El individualismo, forma errada de perderse en el universo, cuando no tiene cometidos superiores de solidaridad y fraternidad, tiene rienda suelta absoluta en nuestra Patria. Para muchos es la única manera de salvarse, o de no echarse a perder, lo que está perfectamente a tono con la ideología neoliberal que convierte a la avaricia y al egoísmo inhumano en los motores del capital y de su historia.

Pero aún con todo lo descrito, acude a nuestro rescate —y no es mistificación— esa manera de ser puertorriqueña, impregnada en el lenguaje, en los símbolos, en la cultura, y, en el sentido isleño y extra insular del espacio y del tiempo. Hornearnos aquí, durante al menos quince generaciones y allá ya casi cuatro, dentro de la debilidad y las adversidades, nos ha hecho fuertes.
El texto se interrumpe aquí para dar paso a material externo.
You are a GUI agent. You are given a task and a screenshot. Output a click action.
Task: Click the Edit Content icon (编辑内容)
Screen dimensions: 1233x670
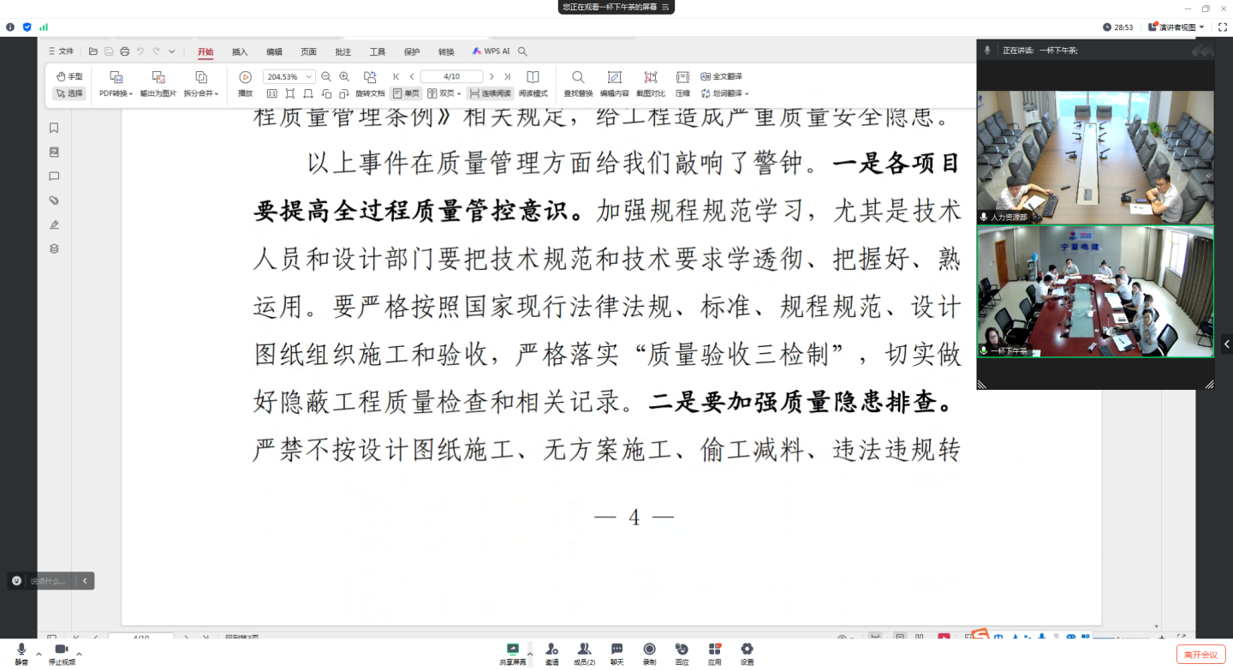pyautogui.click(x=614, y=77)
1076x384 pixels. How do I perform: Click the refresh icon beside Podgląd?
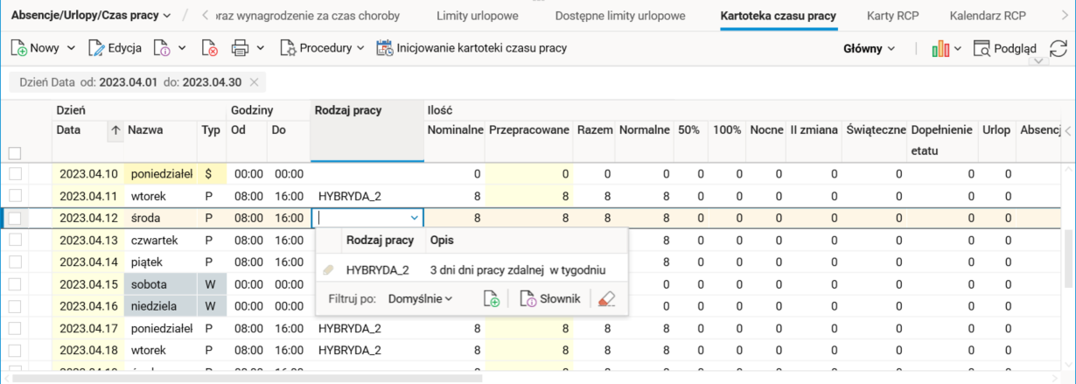point(1059,49)
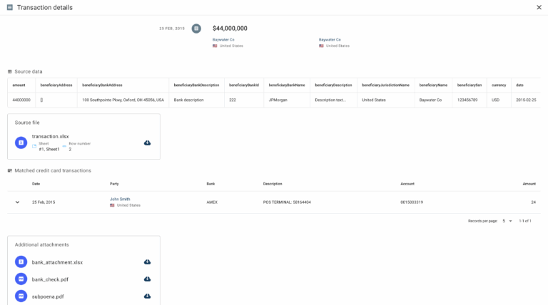Download the bank_check.pdf attachment
The image size is (548, 305).
click(x=147, y=279)
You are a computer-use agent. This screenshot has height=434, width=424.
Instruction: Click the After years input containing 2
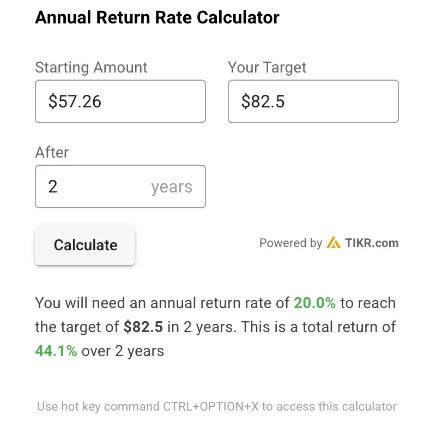pos(120,186)
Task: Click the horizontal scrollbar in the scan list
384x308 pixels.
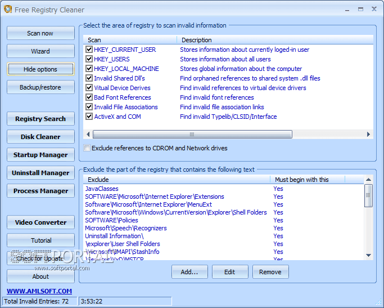Action: 192,135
A muchos, los ha hecho acaso más jaibas que inteligentes, o digámoslo mejor, ha hecho que prevalezca la jaibería, a pesar de la inteligencia contenida.

Hay un peligro muy grande que acecha con más fuerza que nunca: el de la inequidad juntada a la disgregación. La inequidad que es fruto de la explotación, el discrimen, el abandono y el empobrecimiento de tantos, sumada al descuido de la educación. La disgregación que nos aparta y nos hace sentir menos prójimos por y para el prójimo. Hay por otro lado, valores superiores del espíritu que afloran a plenitud en momentos de embates naturales y sociales, y en la práctica de la fraternidad cotidiana de tantos.
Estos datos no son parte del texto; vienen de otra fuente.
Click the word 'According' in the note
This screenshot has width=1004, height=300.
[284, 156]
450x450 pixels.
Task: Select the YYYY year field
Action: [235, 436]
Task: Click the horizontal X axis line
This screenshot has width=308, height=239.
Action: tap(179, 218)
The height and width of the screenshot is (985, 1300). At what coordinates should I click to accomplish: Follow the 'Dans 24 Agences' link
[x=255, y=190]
Los hermanos educadores Cordero Molina y nuestros abolicionistas del siglo diecinueve; nuestros trabajadores agrícolas e industriales locales y migrantes; nuestras madres, tías, tíos y abuelas, y la familia extendida de siempre; nuestra resistencia y protesta ante la injusticia y al discrimen, todo ello, es una reserva y tesoro enorme que debe darse más a conocer y cultivarse. Es necesario que se resalten los llamados triunfos individuales de las celebridades, pero las muchas luchas y victorias diarias de bien en nuestras comunidades y hogares son la verdadera reserva moral que debe ser difundida ampliamente.

El nuestro es un país que se las trae, que tiene defectos y un mundo por edificar, pero está hecho principalmente de gente buena, de boricuas nacidos aquí, allá y de quienes nacerán hasta en la luna. Podemos y podremos, y con esperanza venceremos.